In 2000, more than 30 antitrust lawsuits were filed against Bayer over the Cipro deal, including a complaint by Louisiana Wholesalers Drug Co. and CVS Pharmacy Inc. The plaintiffs said the settlement exceeded the scope of Bayer's patent rights because the company paid millions of dollars to keep potential competitors from fighting its patent. The cases were consolidated for the court's review.
In 2010, the 2nd U.S. Circuit Court of Appeals upheld the settlement. The plaintiffs appealed to the Supreme Court.
Bayer officials are pleased with the high court's decision not to hear the case, Bayer spokeswoman Marcy Funk said.
"This ends over a decade of antitrust litigation in the federal courts, entirely vindicating Bayer's settlement of patent litigation concerning Bayer's innovative antibiotic drug, Cipro," she said in a statement.
Bill seeks to stop deals
Legal disputes against pay-for-delay deals have passed through the courts for years, as agencies such as the Federal Trade Commission have pushed legislators to prevent the practice. The FTC was not involved in the Cipro case, but the agency said in a statement that it is hopeful the high court eventually will tackle the problem.

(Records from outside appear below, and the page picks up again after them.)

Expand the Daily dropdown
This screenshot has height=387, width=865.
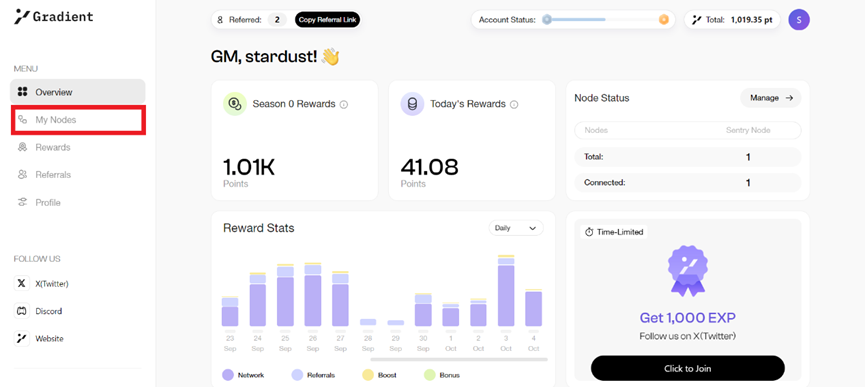click(516, 228)
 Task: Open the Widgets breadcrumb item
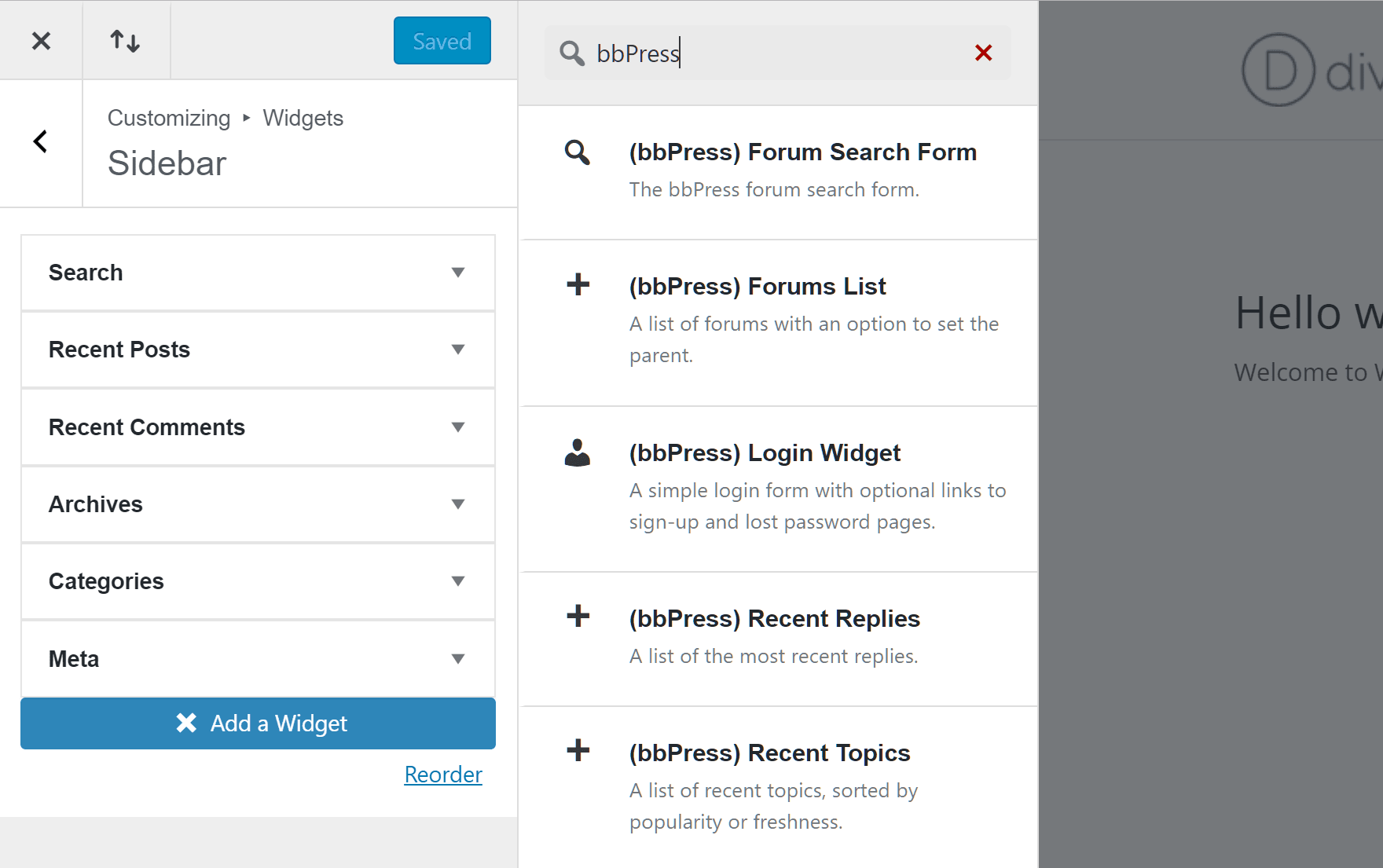tap(303, 118)
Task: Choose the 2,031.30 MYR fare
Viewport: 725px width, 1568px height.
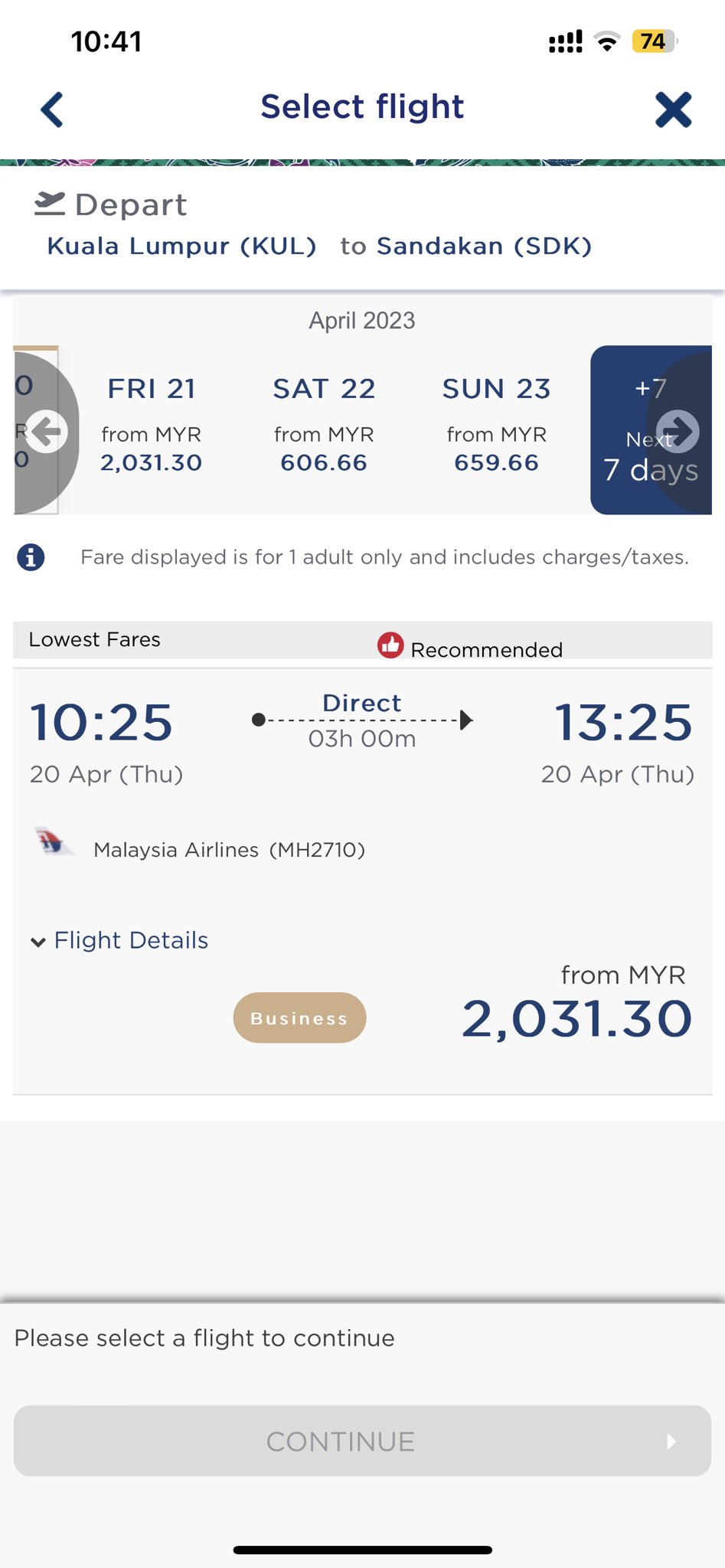Action: (576, 1019)
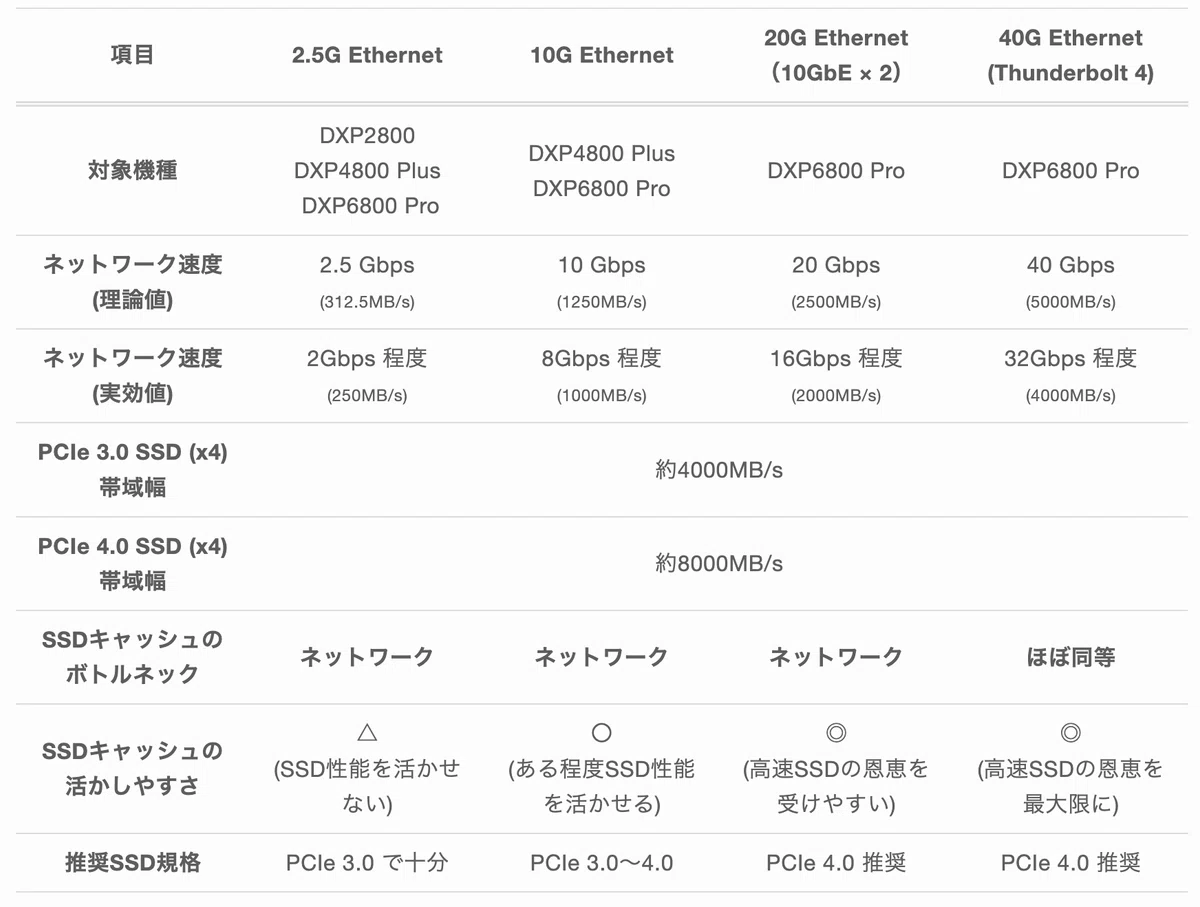Select the ほぼ同等 bottleneck cell

coord(1070,657)
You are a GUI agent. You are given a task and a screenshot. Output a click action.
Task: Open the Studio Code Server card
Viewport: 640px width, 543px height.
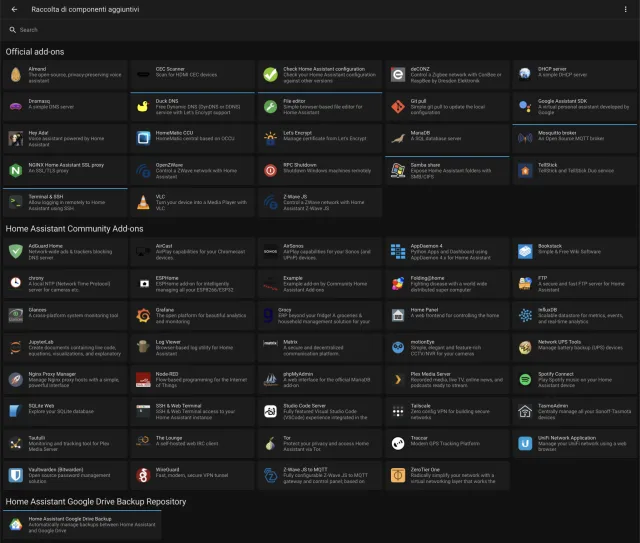(319, 411)
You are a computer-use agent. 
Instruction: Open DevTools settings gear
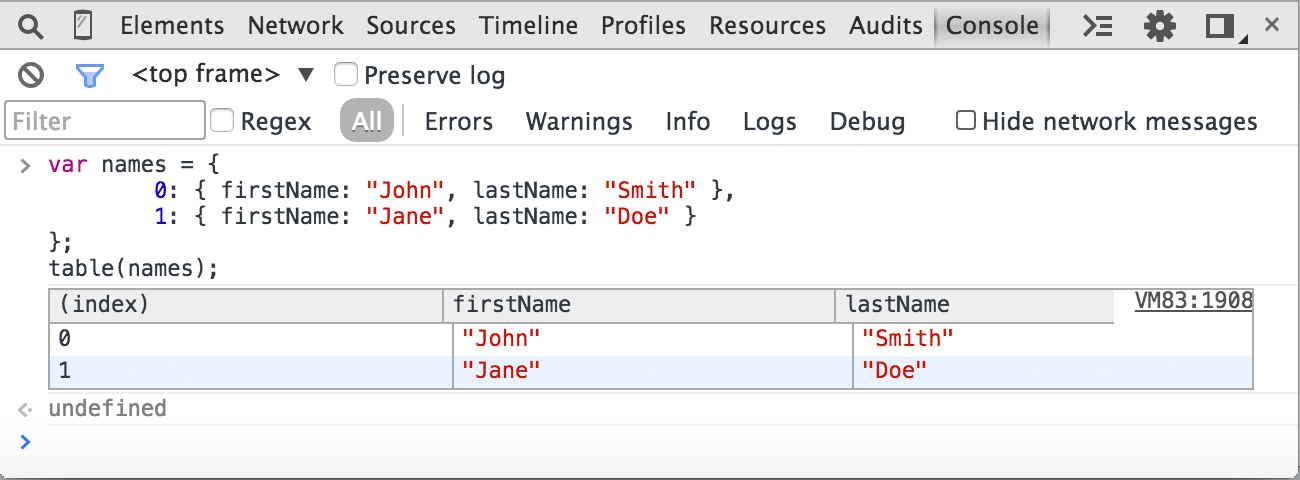(x=1159, y=26)
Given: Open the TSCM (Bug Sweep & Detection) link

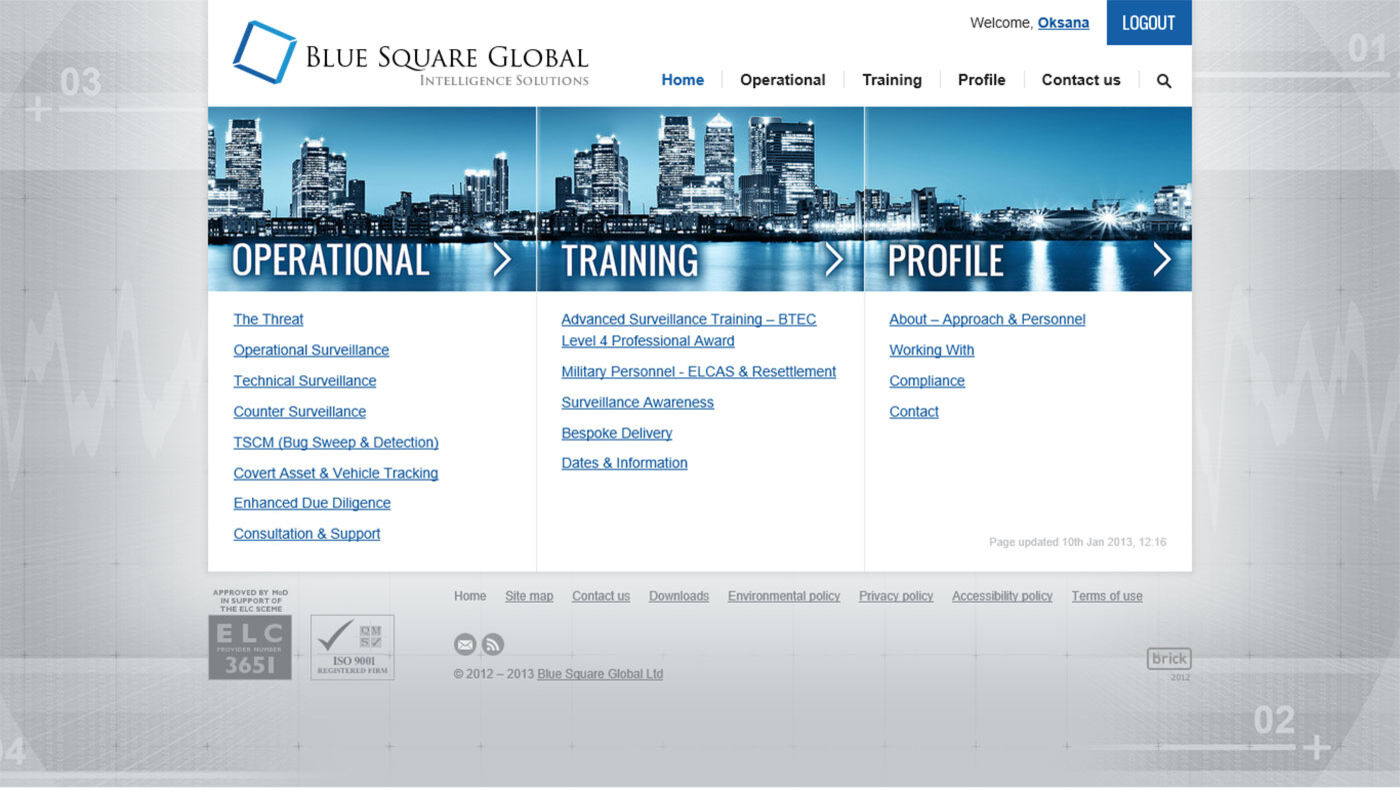Looking at the screenshot, I should click(x=336, y=442).
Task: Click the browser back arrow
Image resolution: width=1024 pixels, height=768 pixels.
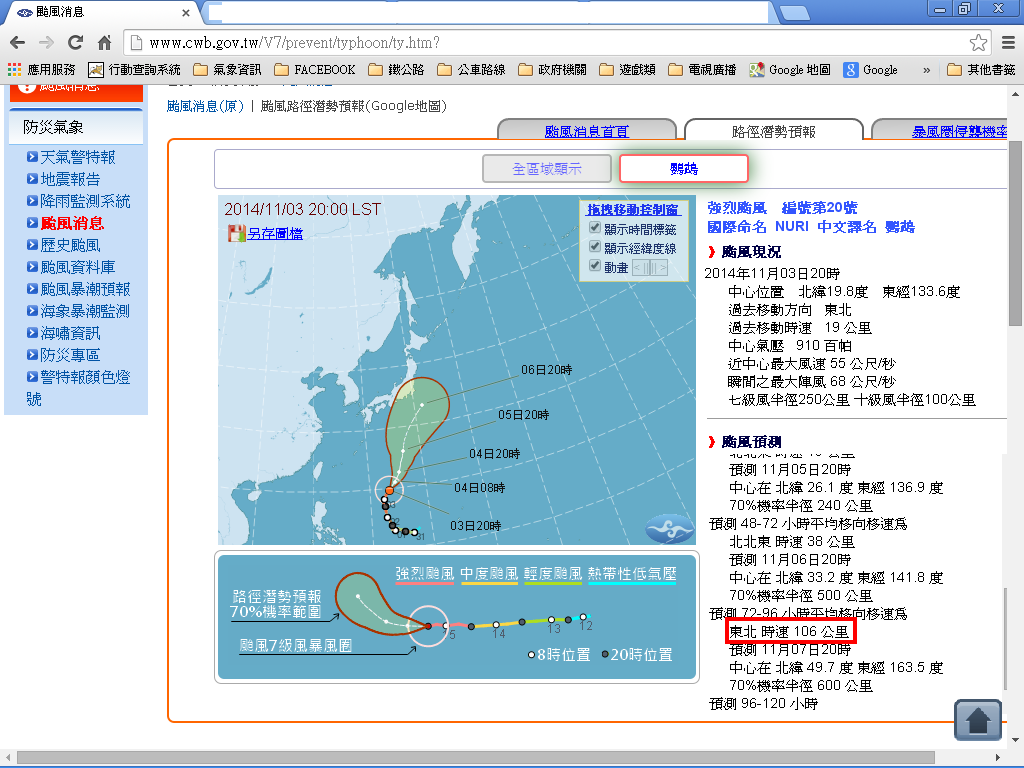Action: [x=17, y=43]
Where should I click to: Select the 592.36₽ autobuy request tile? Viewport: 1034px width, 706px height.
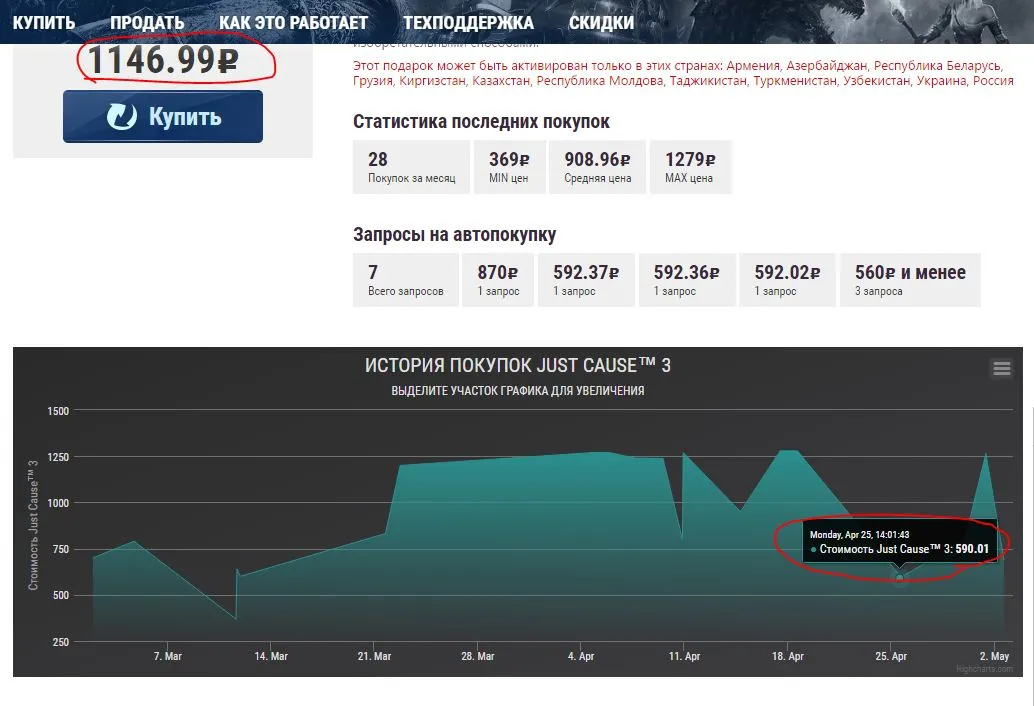tap(687, 280)

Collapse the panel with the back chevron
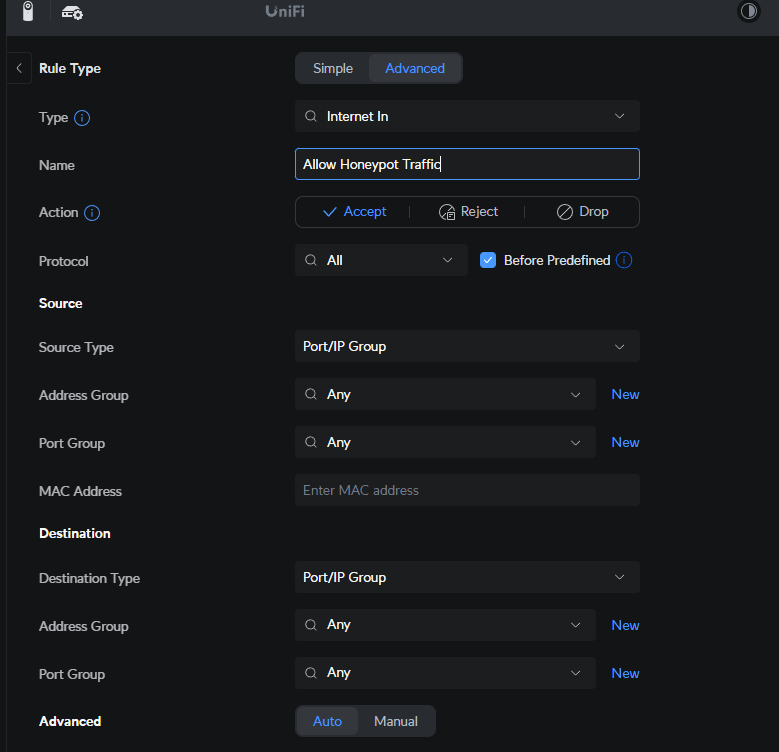[x=18, y=69]
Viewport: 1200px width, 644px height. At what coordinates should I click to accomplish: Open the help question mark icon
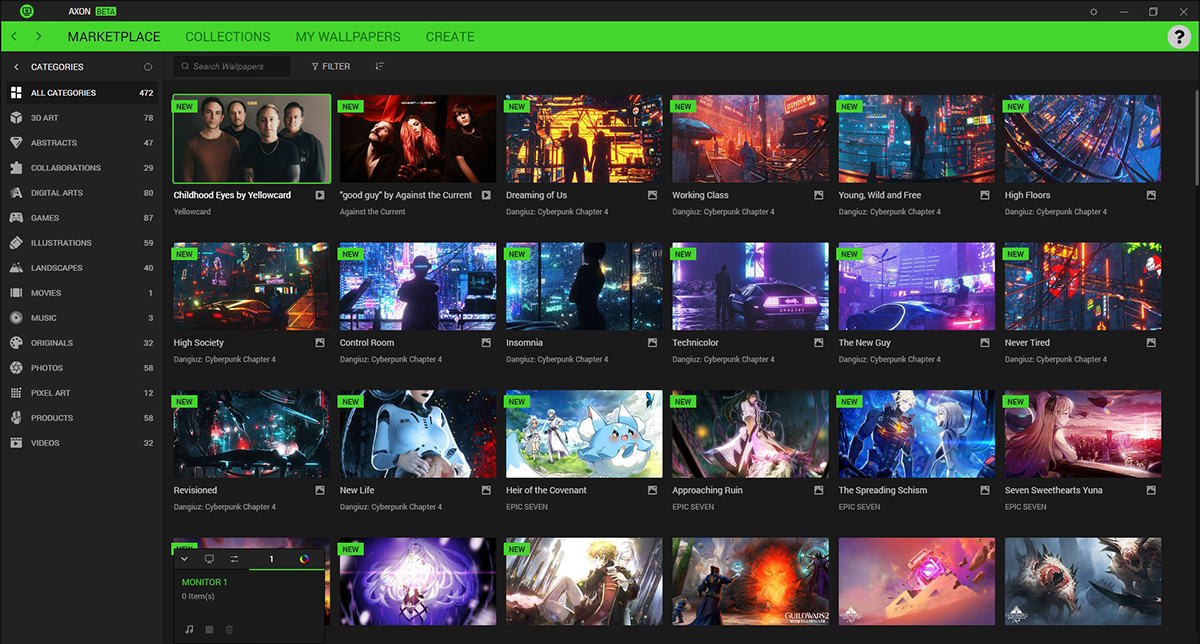tap(1178, 37)
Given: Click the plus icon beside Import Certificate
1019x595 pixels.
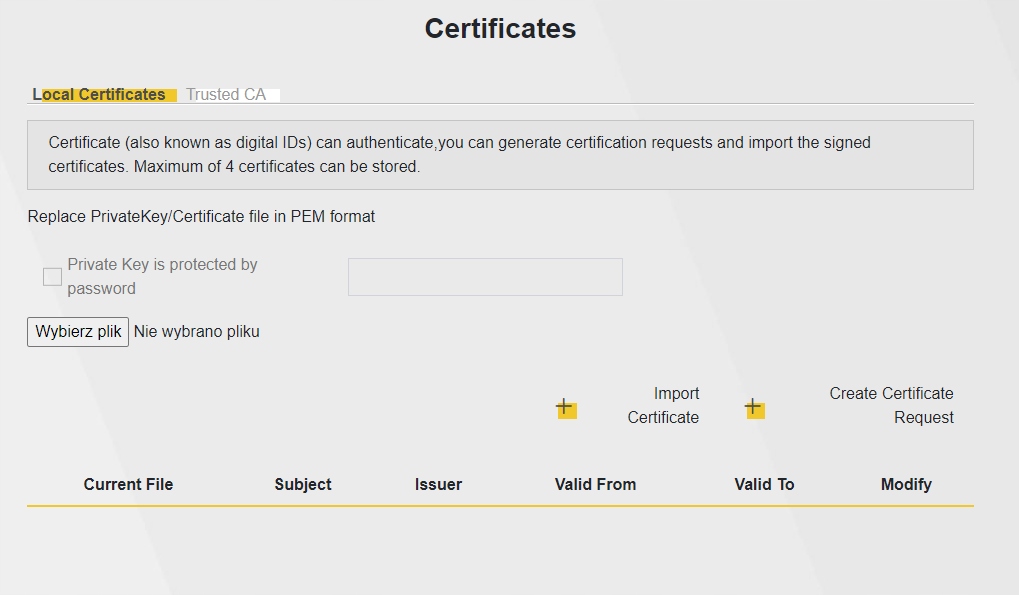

"I am confident that it's only a matter of time before the Supreme Court takes up this important issue and puts a stop to these anticompetitive deals between branded drugmakers and generic competitors," said Richard Feinstein, director of the FTC Bureau of Competition.
Eliminating such deals would save consumers $3.5 billion a year in prescription drug costs, the FTC said.
A bill that would prohibit pay-for-delay deals was introduced in Congress in 2006. The Preserve Access to Affordable Generics Act, which was reintroduced this session, is before the Senate Judiciary Committee.
With so much focus on the federal budget, the bill probably will not see any movement in the next two months, said Joe Bonfiglio, a spokesman for Sen. Herb Kohl (D, Wis.), the bill's sponsor.
Sen. Charles Grassley (R, Iowa), one of several bill co-sponsors, is optimistic that the Senate will pass the bill before the congressional session ends, said spokeswoman Beth Levine.
President Obama's fiscal 2012 budget proposal includes restrictions on pay-for-delay deals that he said would save $8.8 billion during the next decade. But the Pharmaceutical Research and Manufacturers of America argues that overly broad restrictions on patent settlements would decrease the value of patents and reduce incentives for innovation of new medicines.
"Restricting patent settlements can discourage pro-consumer settlements that do not delay generic entry past patent expiration, but instead often bring generics to market years before patent expiration," Diane Bieri, PhRMA executive vice president and general counsel, said in a statement. "Without settlements, these generics may not be available to patients for years."